**Work order:**
Go through the entries below. Copy each line in which "tweet" appears.

** Opening Recorded data block **

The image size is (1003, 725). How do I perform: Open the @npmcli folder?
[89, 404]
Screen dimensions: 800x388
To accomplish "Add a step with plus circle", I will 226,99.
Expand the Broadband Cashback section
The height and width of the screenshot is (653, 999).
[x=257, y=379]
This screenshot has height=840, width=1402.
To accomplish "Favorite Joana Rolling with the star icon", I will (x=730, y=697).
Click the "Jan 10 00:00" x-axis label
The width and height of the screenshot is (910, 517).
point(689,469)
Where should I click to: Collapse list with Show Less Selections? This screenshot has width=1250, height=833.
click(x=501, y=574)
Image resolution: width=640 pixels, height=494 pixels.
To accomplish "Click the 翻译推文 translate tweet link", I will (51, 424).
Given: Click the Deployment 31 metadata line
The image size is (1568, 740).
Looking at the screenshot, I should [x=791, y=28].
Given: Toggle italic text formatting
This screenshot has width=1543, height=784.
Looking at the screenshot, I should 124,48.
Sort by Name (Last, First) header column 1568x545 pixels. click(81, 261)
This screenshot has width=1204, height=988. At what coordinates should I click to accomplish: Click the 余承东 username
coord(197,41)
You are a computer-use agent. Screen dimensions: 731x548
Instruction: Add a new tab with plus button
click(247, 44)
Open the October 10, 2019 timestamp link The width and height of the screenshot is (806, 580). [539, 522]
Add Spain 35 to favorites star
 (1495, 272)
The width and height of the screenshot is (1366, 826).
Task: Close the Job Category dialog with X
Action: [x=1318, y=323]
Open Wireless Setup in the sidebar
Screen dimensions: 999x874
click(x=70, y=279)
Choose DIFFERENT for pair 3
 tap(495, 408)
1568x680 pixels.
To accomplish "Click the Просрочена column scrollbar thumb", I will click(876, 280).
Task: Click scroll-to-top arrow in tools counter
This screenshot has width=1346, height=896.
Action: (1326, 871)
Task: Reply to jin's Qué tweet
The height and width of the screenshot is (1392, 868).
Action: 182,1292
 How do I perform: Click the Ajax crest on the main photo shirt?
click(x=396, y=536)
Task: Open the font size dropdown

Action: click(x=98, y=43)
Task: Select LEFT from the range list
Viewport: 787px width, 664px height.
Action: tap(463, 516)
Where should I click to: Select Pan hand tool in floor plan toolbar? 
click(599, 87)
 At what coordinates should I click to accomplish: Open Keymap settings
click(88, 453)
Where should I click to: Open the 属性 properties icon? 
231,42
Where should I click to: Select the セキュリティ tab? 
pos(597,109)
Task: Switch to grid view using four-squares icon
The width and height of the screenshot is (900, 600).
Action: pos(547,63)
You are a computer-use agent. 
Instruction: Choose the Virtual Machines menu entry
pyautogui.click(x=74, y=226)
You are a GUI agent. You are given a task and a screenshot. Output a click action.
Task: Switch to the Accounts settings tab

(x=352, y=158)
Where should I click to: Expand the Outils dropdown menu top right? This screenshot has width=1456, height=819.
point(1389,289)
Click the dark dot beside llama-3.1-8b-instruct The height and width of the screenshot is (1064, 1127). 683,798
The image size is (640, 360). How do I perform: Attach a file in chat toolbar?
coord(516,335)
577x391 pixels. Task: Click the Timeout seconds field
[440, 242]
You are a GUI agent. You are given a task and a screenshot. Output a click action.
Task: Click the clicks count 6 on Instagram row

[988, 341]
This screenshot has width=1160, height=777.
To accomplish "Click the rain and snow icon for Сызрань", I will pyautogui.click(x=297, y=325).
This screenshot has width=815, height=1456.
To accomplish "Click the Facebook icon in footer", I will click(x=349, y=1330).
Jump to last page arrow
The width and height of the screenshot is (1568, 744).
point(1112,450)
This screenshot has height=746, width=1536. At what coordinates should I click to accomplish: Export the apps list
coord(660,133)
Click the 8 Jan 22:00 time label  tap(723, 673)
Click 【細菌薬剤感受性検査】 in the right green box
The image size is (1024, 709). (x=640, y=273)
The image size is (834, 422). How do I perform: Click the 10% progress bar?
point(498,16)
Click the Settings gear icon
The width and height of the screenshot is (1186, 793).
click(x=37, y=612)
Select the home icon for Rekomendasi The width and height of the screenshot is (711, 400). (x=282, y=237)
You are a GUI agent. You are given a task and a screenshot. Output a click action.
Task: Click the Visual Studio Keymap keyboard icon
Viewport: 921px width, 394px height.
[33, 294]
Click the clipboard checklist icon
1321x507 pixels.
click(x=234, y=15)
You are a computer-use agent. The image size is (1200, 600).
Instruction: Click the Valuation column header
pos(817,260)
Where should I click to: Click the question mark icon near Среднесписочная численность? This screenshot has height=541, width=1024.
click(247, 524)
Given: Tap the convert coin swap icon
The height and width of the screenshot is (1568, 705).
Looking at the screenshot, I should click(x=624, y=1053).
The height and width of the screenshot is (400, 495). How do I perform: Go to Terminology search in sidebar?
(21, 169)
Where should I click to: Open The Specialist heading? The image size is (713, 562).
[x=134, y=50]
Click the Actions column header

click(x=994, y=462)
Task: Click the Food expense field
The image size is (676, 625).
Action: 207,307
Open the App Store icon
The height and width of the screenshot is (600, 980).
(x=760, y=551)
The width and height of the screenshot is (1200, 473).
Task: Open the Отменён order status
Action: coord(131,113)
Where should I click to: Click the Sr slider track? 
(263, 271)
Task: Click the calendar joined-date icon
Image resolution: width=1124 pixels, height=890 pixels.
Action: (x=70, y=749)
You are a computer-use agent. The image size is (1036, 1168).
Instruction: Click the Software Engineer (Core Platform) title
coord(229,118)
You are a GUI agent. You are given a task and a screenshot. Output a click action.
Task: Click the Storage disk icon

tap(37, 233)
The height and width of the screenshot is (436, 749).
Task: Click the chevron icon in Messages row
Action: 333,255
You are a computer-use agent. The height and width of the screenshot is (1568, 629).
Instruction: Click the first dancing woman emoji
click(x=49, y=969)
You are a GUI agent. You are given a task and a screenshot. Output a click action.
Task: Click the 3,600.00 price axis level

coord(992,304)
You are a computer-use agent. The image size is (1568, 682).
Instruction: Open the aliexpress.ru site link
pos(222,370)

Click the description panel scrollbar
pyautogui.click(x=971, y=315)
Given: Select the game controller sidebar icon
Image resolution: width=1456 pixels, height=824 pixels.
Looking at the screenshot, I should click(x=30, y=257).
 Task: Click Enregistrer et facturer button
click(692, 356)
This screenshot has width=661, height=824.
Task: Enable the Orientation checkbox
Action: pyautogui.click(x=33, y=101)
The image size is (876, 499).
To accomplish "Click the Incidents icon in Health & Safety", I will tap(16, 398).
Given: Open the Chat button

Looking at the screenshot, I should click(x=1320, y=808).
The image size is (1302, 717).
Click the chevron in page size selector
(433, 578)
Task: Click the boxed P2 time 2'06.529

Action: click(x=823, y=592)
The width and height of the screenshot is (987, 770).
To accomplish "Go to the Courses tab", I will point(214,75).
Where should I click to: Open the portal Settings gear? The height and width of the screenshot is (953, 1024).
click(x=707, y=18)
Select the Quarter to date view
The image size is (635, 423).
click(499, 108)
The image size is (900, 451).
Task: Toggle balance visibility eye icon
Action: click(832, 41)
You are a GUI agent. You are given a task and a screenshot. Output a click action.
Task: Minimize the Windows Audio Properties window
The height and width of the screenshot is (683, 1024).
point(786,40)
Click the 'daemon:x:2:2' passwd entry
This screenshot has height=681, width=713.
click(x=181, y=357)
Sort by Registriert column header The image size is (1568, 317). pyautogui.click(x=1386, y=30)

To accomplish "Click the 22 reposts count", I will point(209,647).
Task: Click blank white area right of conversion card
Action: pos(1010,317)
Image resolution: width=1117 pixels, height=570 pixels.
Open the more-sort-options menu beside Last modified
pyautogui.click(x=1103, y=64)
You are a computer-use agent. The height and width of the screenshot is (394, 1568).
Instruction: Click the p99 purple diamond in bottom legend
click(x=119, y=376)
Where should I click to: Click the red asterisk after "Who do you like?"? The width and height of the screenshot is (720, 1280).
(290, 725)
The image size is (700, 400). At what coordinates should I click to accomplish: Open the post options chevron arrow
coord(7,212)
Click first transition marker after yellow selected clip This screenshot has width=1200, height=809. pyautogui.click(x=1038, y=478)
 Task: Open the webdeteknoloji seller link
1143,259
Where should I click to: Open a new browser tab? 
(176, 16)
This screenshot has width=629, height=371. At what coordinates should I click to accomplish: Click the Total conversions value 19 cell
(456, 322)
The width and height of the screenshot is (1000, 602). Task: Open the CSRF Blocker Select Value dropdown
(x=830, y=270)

** Closing Recorded data block **

**Output for this exercise:**
To accomplish "Click the 翻译推文 translate tweet link", I will (51, 424).
Task: Reply to jin's Qué tweet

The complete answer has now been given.